Last updated: September 5, 2024

See the Postgres docs Section 9.7 for a more in-depth description of the below.

1.2.1. LIKE, NOT LIKE#

The LIKE/NOT LIKE keywords, which are often used in WHERE clauses to find matches between a string and a given pattern. Using this keyword, two specific characters are used to substitute for one or more characters in a pattern string:

  • % matches zero or more characters

  • _ matches a single character

If the pattern does not contain any percent sign (%) or underscore (_), then LIKE/NOT LIKE function as exact match.

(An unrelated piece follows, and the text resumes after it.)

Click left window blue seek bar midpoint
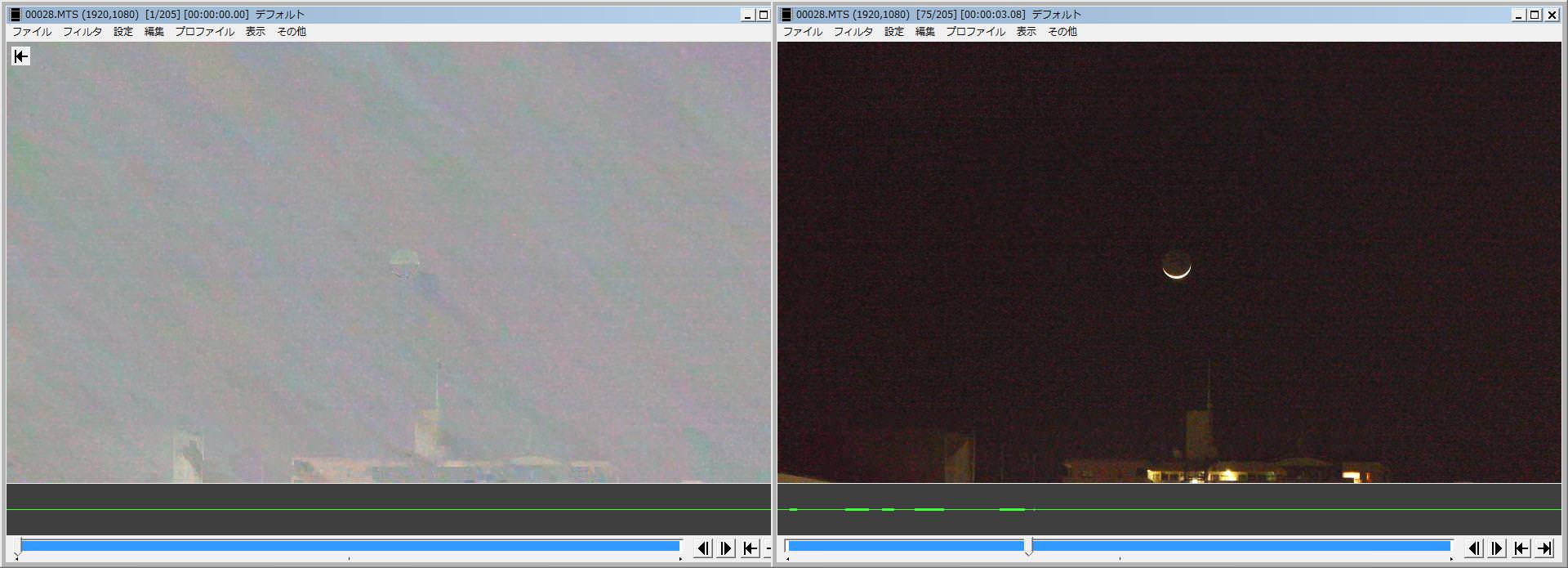click(350, 545)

1.2.2. Advanced string functionality#

There are many string manipulation functions, such as substring, STRPOS (starting position of a substring), concatenation (||), and more. For example, the SUBSTRING function extracts the substring from a string with start and count parameters.

Note

Unlike in Python, SQL strings are indexed from 1.

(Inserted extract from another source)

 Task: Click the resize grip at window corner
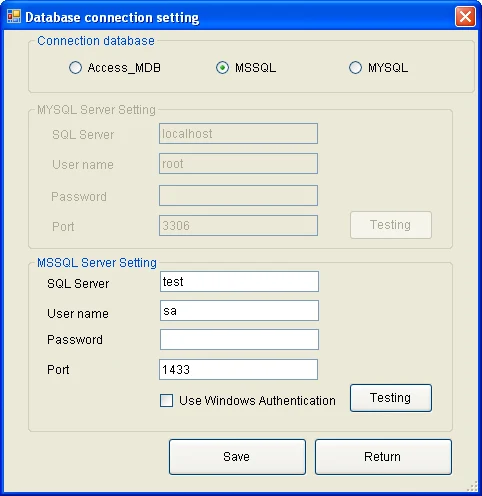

SELECT 'Hello' || 'World',
       STRPOS('Hello', 'el'),
       SUBSTRING('Hello', 2, 3);

In SQL the || operator means concatenation.

  ?column?  | strpos | substring 
------------+--------+-----------
 HelloWorld |      2 | ell

1.2.3. REGEXP_REPLACE#

PostgreSQL can also handle (POSIX) regular expressions, e.g., with REGEXP_REPLACE.

General syntax:

REGEXP_REPLACE(source, pattern, replacement[, flags])
  • source: source string, or column name, etc.

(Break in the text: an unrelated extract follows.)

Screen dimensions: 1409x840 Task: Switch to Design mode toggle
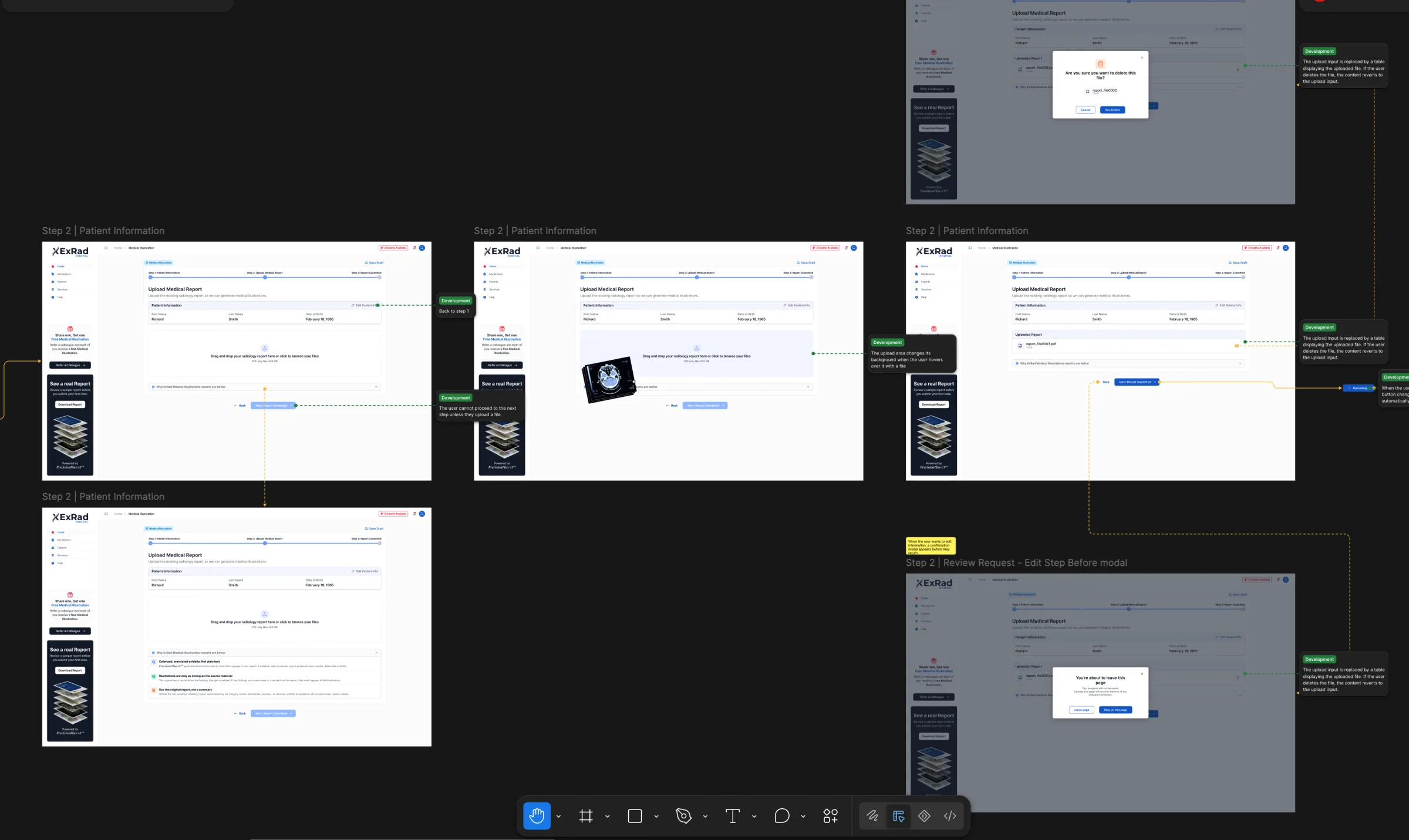point(898,816)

  • pattern: POSIX regular expression

  • replacement: replacement string when pattern matches

  • flags: Optional parameter. Pass in g for to process all matches. See PostgresSQL docs Table 9.24 for the full list of options.

This follows standard POSIX regular expressions, and therefore you can use capture groups in both pattern (with parentheses to denote the subpattern to capture) and replacement (with \<number>, where number is the one-indexed index of the capture group.

To refresh on regular expressions, here are some examples:

source

pattern

replacement

flags

Return value

Meaning

'Hannah Montana'

'(.*) (.*)'

'\1'

'Hannah'

Extract the first name.

'Hannah Montana'

'(.*) (.*)'

'\2, \1'

'Montana, Hannah'

Extract last name, first name.

'Phone Number 510 642 3214'

'[a-zA-Z ]'

''

hone Number 510 642 3214

Remove first alphanumeric character or space.

'Phone Number 510 642 3214'

'[a-zA-Z ]'

''

'g'

5106423214

Remove all alphanumeric characters or spaces.

Here are some example queries:

  1. Extract first and last name of all people:

SELECT REGEXP_REPLACE(name, '(.*) (.*)', '\2')
         as lastname,
       REGEXP_REPLACE(name, '(.*) (.*)', '\1')
         as firstname
FROM people;
  1. Count number of first names

SELECT REGEXP_REPLACE(name, '(.*) (.*)', '\1')
         as firstname,
       COUNT(*) as countname
FROM people
GROUP BY firstname
ORDER BY countname desc;
  1. Compute length of longest first name

WITH firstnames AS (
    SELECT REGEXP_REPLACE(name, '(.*) (.*)', '\1')
             as firstname
    FROM people
)
SELECT MAX(LENGTH(firstname)), firstname
FROM firstnames;